Typical accounting questions don’t come into play because GameStop itself didn’t fuel the stock surge; retail investors did, said Robert Rostan, CFO of Training The Street, an accounting education firm.
“Really, this isn’t on them; this is on the market,” Rostan said. “It’s the market and external forces reacting to a security in the market.”
GameStop did not respond to a request for comment.
Market surges can spark accounting questions for companies that make heavy use of stock compensation for employees, because share price volatility must be considered when calculating their fair value.
But GameStop’s use of stock-based compensation is limited compared to tech companies where awards are significant parts of executives’ pay. In December, GameStop reported stock compensation expenses of $6.1 million for the prior nine months.
Contrast that with Oracle Inc., which in December reported $488 million in stock expense for three months alone.
“If this were an Oracle or a Salesforce or an Amazon, who was really, really big into stock-based compensation, this could have some implications because volatility does go into play,” Rostan said.
GameStop also doesn’t have to deal with adjusting the value of goodwill, the intangible asset that companies record when they buy another company, which also can be affected by stock price fluctuations. GameStop acquired various digital gaming businesses in the last decade but wrote off the remaining goodwill on its balance sheet in 2019.
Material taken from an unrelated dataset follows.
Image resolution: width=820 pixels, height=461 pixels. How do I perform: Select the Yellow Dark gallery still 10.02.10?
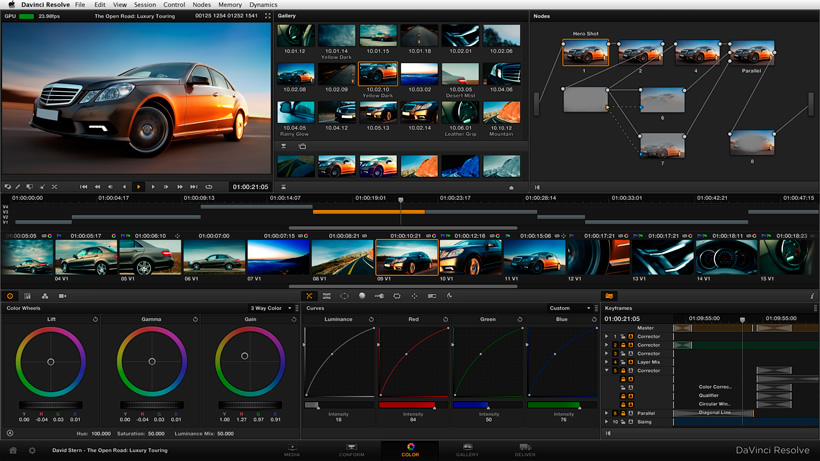pyautogui.click(x=378, y=74)
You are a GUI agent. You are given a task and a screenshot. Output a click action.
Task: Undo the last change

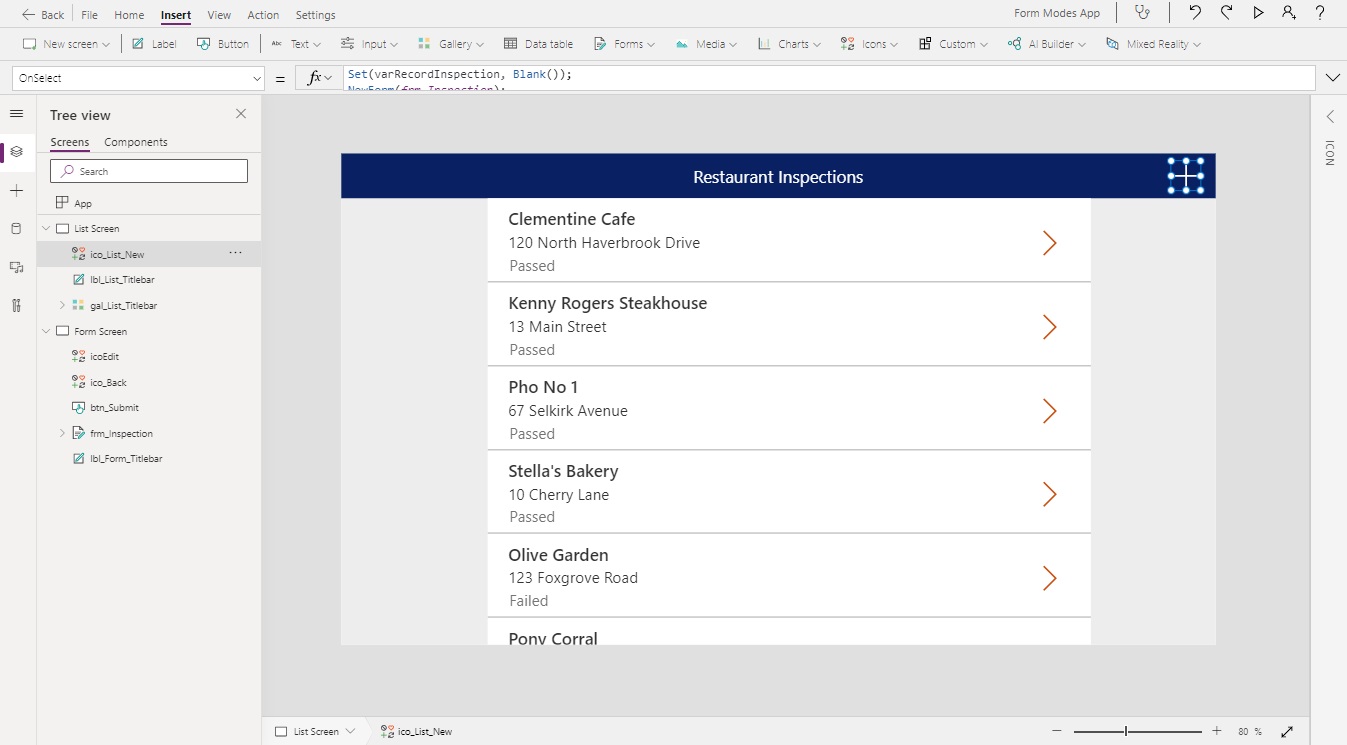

Shareholder equity—which reflects past earnings held by a company and the historic value of past capital raised or shares repurchased—also won’t reflect the soaring, tumbling and then rising again stock price.
The few mentions may come in the opening to the financial report, where companies discuss their risks in broad strokes, including stock-price volatility.
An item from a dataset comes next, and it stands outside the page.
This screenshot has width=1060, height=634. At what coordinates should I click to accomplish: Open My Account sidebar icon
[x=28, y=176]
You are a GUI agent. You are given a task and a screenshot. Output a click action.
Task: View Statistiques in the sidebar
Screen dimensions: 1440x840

Tesla Inc., a company familiar with short-seller hate and wild stock price changes, in its October 2020 quarterly filing described “wide fluctuations” in its stock price over the year, from a high of $502.49 to a low of $61.85 pre share.
“Public perception and other factors outside of our control may additionally impact the stock price of companies like us that garner a disproportionate degree of public attention, regardless of actual operating performance,” the electric carmaker said.
Other brick-and-mortar retailers have experienced a surge of retail investor interest in the past weeks, including struggling movie theater operator AMC Entertainment Holdings Inc. and Bed Bath & Beyond Inc.
They all should discuss in their risk disclosures whether there is any basis for the price volatility and whether stock price manipulation poses other risks to the business, said Lynn Turner, a former chief accountant for the Securities and Exchange Commission.
“These are real companies with a real business and real employees that you are impacting here. And you’ve got people falsely inflating their stock. And ultimately that’s a real risk to the reputation of those companies,” Turner said.
Companies already struggling from the shift to e-commerce and the ongoing pandemic could face even tougher financial challenges if their stock price crumbles, including the threat of going out of business, he said.
And the prices will come down eventually, said Asher Curtis, who studies the role of accounting in equity markets at the University of Washington. His research has found that earnings releases —those periodic reminders of a company’s true economic performance and viability—quickly deflate pricing bubbles, usually within five to seven days, he said.
“Accounting gives an anchor to speculation and so typically over time, we expect stock prices to reflect fundamental information,” Curtis said.
GameStop’s annual report for its fiscal year that ended Jan. 30 and its fourth-quarter earnings release aren’t expected until late March.
The disconnect between the reality on paper and the market frenzy points to a greater problem to Barbara Roper, director of investor protection at the Consumer Federation of America.
“We have a market that has become unhinged from the productive economy it is supposed to support,” Roper said.”That function of steering capital to its best uses is an important function. And it requires transparency and it requires some faith that in an efficient market stock prices are going to reflect reality, and if you lose that, you’re damaging the markets that have been the engines of vibrant and innovative economy since the 1930s.”